Proteins are the fundamental building bricks for living organisms. Their structure, dynamics, and function are inherently encoded in their amino acid sequence. In the course of evolution, the conservation of protein sequence, structure, and dynamics is depending on selective constraints and differs from protein to protein [1]. Although the conservation of protein sequence and structure has been extensively investigated in the past, very little is known about the conservation of protein dynamics. Does the conservation in protein structure correlate with the conservation of protein dynamics?

In our current study, we investigate the dynamics of the protein MCL-1 from ten different species, separated by nearly a billion years of evolution (Figure 1a), via transient infrared spectroscopy. MCL‑1 is a key regulator in apoptosis, the programmed cell death [2]. Due to its crucial function in apoptosis, MCL-1’s structure and function appears to be conserved in all vertebrates and a lot of other animal species. Here, we generated photoswitchable versions of MCL-1 in complex with its natural binding partner PUMA (Figure 1b) to investigate the dynamic response of the protein complex upon photo-induced perturbation [3]. When triggering the photoswitching event in PUMA, we altered PUMA’s secondary structure in the binding pocket of MCL-1 and recorded the time scales of molecular response in a time window of pico- to microseconds.

Stored items
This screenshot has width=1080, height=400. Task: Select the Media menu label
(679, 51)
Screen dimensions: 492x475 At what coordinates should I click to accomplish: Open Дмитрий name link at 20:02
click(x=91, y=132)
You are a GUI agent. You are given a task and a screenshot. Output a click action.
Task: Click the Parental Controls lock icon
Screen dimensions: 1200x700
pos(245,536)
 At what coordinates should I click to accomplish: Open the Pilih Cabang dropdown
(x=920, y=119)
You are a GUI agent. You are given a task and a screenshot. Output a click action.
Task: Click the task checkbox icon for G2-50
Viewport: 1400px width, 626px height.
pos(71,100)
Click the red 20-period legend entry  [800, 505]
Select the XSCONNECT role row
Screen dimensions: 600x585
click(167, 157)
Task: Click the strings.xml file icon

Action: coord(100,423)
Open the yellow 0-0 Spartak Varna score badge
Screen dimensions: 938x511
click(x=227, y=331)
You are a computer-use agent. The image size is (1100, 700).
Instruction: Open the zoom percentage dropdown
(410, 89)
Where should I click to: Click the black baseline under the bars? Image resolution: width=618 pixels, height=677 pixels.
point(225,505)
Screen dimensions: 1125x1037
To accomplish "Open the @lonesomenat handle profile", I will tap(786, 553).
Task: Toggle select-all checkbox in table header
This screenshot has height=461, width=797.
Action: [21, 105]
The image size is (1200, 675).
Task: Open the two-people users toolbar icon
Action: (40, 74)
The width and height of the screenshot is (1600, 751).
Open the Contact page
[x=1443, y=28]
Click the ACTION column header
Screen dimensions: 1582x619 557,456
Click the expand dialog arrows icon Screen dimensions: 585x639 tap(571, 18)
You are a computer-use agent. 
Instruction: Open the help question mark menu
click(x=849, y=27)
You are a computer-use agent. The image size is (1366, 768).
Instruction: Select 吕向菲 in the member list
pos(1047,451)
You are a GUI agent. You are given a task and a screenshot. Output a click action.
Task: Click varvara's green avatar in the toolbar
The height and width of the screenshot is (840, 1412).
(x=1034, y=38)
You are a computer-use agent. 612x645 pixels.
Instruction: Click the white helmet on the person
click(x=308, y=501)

Check your understanding
- 1) Using the passage on MCL-1 dynamics above, decide whether each statement agrees with it, and answer yes or no with the deciding words quoted. (a) The study examines MCL-1 from ten different species. (b) The conservation of protein dynamics has been extensively investigated in the past. (c) The molecular response was recorded over a window from femtoseconds to milliseconds.
- 2) Resume the passage on MCL-1 dynamics, picking up right after its final sentence.

Results of the tasks
- 1)
(a) Yes: "we investigate the dynamics of the protein MCL-1 from ten different species"
(b) No: "very little is known about the conservation of protein dynamics"
(c) No: "recorded the time scales of molecular response in a time window of pico- to microseconds"

- 2)
By experimentally determining the dynamic behavior of these ten photo-perturbed MCL-1 homologs, hundreds of million years apart, we detected similar patterns. We found dynamic processes in the nanosecond regime which correlate well with the evolutionary separation of the protein homologs. Our findings help to understand how fast molecular processes change over an evolutionary timescale and which kind of dynamic processes remain preserved.